Une «commission» pour la morale d'État 
  
          Commençons par une interview d'un député UMP, Lionel Luca, titrée: « Le jeu vidéo n'est pas immoral, il est amoral ». Il est bien connu que le rôle de l'État c'est de faire régner la morale, le peuple n'en ayant aucune. Les valeurs « républicaines » ou « citoyennes » nous sont donc imposées: solidarité, avortement et interdiction de fumer dans les lieux publics par exemple. Il est donc du devoir d'un député de se préoccuper de la moralité des jeux, donc de ses sujets, les prenant tous en bloc pour des demeurés incapables de prendre une décision sans la tutelle de l'État. 
  
          La morale d'État remplacera donc la morale individuelle, sous la forme d'une « commission consultative chargée du classement » sous couvert de la « protection des mineurs et de l'enfance en général ». Toute opposition à la commission est donc vouée à l'échec, sous peine d'être brocardé comme un ennemi de l'enfance, un pornocrate et j'en passe.
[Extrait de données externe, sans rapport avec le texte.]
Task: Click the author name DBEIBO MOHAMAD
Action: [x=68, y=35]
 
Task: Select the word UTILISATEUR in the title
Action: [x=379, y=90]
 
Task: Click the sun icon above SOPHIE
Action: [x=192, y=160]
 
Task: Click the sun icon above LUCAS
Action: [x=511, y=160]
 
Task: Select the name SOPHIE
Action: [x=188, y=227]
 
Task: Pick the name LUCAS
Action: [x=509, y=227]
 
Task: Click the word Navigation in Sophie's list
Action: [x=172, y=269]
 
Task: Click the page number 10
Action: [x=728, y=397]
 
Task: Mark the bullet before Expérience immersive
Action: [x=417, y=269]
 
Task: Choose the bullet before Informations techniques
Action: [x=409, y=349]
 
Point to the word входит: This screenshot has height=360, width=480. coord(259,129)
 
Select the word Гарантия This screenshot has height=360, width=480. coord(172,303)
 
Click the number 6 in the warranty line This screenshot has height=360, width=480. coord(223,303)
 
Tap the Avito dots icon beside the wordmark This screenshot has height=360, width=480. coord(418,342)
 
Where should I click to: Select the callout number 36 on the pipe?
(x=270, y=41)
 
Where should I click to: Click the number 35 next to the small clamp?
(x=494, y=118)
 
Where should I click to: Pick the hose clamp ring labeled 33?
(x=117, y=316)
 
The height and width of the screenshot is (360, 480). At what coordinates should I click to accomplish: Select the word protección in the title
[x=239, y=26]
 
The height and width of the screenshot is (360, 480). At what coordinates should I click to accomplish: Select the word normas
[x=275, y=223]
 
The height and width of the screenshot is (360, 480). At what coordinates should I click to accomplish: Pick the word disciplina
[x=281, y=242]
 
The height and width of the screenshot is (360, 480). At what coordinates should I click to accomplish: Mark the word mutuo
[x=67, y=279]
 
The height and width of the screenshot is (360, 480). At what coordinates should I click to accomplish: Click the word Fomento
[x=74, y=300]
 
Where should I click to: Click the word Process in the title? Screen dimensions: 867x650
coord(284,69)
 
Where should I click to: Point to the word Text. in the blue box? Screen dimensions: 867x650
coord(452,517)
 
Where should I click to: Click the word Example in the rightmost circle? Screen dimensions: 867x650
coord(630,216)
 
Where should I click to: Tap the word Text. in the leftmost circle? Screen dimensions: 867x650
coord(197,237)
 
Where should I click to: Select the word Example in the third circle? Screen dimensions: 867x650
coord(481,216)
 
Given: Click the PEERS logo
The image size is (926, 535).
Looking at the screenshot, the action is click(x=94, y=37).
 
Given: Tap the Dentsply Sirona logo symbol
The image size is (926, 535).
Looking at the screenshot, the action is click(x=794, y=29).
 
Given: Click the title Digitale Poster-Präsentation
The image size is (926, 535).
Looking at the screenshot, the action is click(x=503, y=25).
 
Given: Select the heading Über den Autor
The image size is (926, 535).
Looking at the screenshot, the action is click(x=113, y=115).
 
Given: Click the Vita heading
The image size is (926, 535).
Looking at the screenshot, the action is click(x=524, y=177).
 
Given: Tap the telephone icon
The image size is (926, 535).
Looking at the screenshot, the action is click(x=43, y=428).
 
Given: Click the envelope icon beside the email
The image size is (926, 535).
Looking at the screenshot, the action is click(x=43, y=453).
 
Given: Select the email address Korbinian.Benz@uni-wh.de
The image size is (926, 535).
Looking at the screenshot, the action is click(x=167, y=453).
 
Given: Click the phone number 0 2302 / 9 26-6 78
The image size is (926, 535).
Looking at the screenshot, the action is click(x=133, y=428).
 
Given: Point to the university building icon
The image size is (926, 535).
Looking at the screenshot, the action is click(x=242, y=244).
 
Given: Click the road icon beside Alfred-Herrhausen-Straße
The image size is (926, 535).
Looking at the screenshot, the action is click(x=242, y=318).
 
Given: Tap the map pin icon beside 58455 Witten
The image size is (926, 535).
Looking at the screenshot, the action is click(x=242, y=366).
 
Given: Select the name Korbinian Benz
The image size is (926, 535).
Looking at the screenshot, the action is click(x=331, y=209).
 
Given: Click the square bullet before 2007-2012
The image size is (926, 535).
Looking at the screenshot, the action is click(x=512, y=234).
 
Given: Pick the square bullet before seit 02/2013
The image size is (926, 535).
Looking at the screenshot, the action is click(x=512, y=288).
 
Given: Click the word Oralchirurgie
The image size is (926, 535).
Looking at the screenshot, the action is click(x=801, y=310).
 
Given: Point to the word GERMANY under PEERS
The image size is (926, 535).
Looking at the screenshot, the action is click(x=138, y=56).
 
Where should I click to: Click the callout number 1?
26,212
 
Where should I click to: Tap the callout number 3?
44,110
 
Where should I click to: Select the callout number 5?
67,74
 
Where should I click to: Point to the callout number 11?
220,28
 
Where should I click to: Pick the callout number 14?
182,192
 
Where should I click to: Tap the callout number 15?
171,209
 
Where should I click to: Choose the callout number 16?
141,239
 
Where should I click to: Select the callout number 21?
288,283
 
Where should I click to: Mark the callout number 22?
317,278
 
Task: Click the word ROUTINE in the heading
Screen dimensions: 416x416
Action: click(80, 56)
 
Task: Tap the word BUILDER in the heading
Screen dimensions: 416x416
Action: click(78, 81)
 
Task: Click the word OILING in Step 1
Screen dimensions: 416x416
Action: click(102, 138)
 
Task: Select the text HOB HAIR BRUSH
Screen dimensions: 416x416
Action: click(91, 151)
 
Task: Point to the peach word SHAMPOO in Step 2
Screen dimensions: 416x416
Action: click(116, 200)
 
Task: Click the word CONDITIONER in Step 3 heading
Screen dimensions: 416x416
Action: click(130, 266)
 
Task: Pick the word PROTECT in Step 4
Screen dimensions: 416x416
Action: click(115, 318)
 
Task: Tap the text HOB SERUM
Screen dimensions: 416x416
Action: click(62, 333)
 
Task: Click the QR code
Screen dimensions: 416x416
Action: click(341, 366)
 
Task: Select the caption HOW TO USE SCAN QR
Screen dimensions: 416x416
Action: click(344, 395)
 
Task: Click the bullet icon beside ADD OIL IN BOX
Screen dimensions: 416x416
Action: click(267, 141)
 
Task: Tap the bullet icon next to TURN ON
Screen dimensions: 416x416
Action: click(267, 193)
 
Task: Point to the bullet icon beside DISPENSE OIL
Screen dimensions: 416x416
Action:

Nul doute aussi que dès sa création les médias couvriront de louanges le créateur et sa commission, oubliant dès le lendemain son existence, et les impôts qu'elle aura générés.  
  
          Bien sûr, il n'y a aucun bénéfice à attendre d'une telle commission, à part pour ses membres. Elle appliquera un barème obscur aux jeux, en épinglera certains particulièrement violents, donnant par-là même une publicité inespérée à des productions inconnues. Le défi des marqueteurs sera alors de réussir à faire interdire son jeu aux moins de 18 ans par exemple. Effet sur le niveau de violence des jeux: hausse garantie! Quel média s'en prendra à la commission, au lieu de hurler contre la perversité des créateurs de jeu?  
  
          Mais, me direz-vous, la liberté sera sauve: il n'est point question de censure, seulement de « signalétique »(2) ou de recommandation. Alors à quoi servirait la commission, hormis les dîners de travail et les jetons de présence des membres?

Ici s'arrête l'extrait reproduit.